Now that we are done with data loading and vocabulary construction, we can define the actual FFLM model in PyTorch. Recall from the lectures that this model requires a pre-defined context window size $C$ which will affect the way you set up some of the linear layers. **Note that**, in contrast to the model depicted in the lecture, this model has an additional layer `ff_ctx`, which projects the context vector $c_k$ to hidden dimension $H$. This ensures that the number of parameters in the output layer does not depend on the context size, i.e. it is always $H\times V$ instead of $CE\times V$.

---

**Q: Follow the comments in `__init__()` and `forward()` to fill in the missing parts with some actual code.**

In [None]:
class FFLM(nn.Module):
  def __init__(self, vocab_size, emb_dim, hid_dim, context_size, dropout=0.5):
    # Call parent's __init__ first
    super(FFLM, self).__init__()
    
    # Store arguments
    self.vocab_size = vocab_size
    self.emb_dim = emb_dim
    self.hid_dim = hid_dim
    self.context_size = context_size

    # Create the loss, don't sum or average, we'll take care of it
    # in the training loop for logging purposes
    self.loss = nn.CrossEntropyLoss(reduction='none')

    # Create the non-linearity
    self.nonlin = torch.nn.Tanh()

    # Dropout regularizer
    self.drop = nn.Dropout(p=dropout)

    ##############################
    # Fill the missing parts below
    ##############################
    # Q: Compute the dimension of the context vector
    self.context_dim = "<TODO>"
    
    # Create the embedding layer (i.e. lookup table tokens->vectors)

◆ **Stated goal**
Transcribe the section of the PyTorch model excerpt that begins with the words containing "# Create the loss, don't" and ends with "self.loss = nn.CrossEntropyLoss(reduction='none')". Rely only on the PyTorch model excerpt above.

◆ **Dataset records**
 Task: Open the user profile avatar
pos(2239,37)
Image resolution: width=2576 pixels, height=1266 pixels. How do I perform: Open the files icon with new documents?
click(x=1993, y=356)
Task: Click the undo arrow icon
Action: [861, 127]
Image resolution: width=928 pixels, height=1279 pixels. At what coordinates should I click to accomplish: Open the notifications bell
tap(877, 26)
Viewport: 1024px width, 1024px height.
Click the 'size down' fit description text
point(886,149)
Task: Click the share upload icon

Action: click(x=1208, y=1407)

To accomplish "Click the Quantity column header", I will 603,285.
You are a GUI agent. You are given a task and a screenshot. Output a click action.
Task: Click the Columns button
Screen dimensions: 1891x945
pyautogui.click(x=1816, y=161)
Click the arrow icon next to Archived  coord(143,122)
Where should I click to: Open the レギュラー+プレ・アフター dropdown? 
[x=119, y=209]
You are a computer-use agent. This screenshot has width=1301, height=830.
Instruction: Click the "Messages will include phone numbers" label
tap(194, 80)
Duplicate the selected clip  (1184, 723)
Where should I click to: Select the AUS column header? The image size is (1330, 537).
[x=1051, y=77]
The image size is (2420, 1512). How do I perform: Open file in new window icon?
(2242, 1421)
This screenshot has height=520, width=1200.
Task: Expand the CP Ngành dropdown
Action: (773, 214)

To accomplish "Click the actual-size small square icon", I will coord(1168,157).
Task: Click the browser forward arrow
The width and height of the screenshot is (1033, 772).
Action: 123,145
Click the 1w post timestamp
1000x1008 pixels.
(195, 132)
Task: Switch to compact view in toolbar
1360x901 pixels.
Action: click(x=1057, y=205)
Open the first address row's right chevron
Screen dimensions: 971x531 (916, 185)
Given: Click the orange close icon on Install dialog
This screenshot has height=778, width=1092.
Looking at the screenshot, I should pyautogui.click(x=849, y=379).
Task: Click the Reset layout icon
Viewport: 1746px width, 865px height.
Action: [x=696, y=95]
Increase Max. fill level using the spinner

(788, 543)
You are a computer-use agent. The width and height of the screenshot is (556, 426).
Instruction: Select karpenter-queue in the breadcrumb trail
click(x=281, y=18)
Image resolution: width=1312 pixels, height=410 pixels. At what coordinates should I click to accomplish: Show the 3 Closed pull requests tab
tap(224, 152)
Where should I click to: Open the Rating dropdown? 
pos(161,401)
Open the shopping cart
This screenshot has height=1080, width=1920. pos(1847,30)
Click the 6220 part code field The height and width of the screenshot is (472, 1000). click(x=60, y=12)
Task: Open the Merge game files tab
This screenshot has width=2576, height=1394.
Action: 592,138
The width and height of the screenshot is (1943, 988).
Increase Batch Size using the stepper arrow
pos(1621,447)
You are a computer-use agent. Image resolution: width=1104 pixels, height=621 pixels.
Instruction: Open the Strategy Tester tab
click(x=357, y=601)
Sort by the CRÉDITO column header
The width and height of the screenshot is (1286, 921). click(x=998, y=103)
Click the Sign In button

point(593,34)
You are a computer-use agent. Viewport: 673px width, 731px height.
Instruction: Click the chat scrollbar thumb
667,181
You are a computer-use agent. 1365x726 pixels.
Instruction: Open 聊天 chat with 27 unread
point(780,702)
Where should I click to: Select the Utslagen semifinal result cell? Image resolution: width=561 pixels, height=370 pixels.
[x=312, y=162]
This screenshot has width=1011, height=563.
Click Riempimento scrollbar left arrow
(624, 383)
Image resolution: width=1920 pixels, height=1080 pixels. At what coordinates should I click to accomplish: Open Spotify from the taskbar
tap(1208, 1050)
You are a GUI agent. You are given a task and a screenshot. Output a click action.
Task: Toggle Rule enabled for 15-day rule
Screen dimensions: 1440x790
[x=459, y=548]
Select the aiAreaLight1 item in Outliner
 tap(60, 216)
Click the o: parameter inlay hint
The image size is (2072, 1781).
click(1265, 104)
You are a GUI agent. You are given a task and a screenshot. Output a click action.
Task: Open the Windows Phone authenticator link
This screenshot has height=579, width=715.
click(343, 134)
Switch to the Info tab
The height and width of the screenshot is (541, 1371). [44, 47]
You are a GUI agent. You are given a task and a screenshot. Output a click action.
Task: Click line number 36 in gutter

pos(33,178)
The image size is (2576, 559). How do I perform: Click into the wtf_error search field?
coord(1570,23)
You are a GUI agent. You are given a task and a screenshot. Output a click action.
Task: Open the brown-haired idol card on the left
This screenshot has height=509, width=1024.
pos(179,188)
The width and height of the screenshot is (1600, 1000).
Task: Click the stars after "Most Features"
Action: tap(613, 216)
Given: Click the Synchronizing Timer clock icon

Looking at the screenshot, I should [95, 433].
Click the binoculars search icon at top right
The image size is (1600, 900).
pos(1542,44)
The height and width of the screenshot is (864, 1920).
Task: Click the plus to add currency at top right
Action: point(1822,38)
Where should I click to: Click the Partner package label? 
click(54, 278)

◆ **Exercise solution**
# Create the loss, don't sum or average, we'll take care of it
    # in the training loop for logging purposes
    self.loss = nn.CrossEntropyLoss(reduction='none')